FORMANDO UM POVO E GERAÇÃO PADRÃO.
A
formação de um povo não é um acontecimento da natureza, mas um processo
histórico que se baseia no nível da consciência das pessoas e dos grupos de
pessoas que dele participam. Pessoas de origem e característica diversas
conscientizam-se dos elementos que têm em comum, seja lá em que consistam: em
destinos comuns, língua e cultura comuns, religião comum. Querem agregar-se, e
rejeitam a outros que não fazem parte ou que não devem fazer parte. Esses
processos de assimilação e dissimilação deixam rastros na consciência do povo
que se formou. É de se esperar que tais rastros encontrem expressão na tradição
do povo. No que se refere a Israel, o AT de fato contém respostas para a
pergunta pelo distanciamento em relação a pessoas e grupos de pessoas estranhas
e pela ligação com as aparentadas ou afins. Trata-se, porém, de respostas que outra
coisa não era de se esperar — estão revestidas pelo manto da saga ou do extrato
de saga na forma de notas e listas. Faz parte da essência da saga reduzir e retratar
simplificadamente desdobramentos e constelações históricos complicados. Por
isso as afirmações que Israel faz de si mesmo sobre esse tema se apresentam
como afirmações sobre as relações de parentesco, de amizade e de inimizade de
seus pais. O caminho percorrido pela tradição da saga é o seguinte: cada grupo
de pessoas, cada povo, cada comunidade humana, seja lá que características
tiver — inclusive o próprio Israel — é feito remontar a um ou mais ancestrais
fictícios. Se tiverem o nome do grupo que representam, esses patriarcas se
chamam epônimos. Esse procedimento oferece a possibilidade de apresentar o
parentesco dos povos e das comunidades entre si e suas distinções de outros na
forma de genealogias dos ancestrais e de marrá-los em sagas de amizades e
inimizades dos pais. Por trás disso está o pensamento genealógico,
profundamente enraizado na Antiguidade, em especial na Antiguidade oriental: o
interesse de compreender e de representar plasticamente as macro- relações
humanas em analogia às micro- relações humanas..

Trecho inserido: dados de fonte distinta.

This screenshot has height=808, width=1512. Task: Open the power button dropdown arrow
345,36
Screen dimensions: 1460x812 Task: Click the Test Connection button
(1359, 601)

Trata-se de um enfoque microcósmico do macrocosmo do mundo das nações e das
pessoas, uma redução ingênua e irrefletida da multiplicidade de fenômenos e
processos históricos. Sobre o modo de pensar dos povos do Oriente Antigo, e com
isso também sobre o de Israel, pesa a obrigatoriedade da associação das
famílias e dos clãs. Ela determina sua consciência e faz com que acontecimentos
históricos complicados apareçam de forma
simples como reprodução, amizade e inimizade.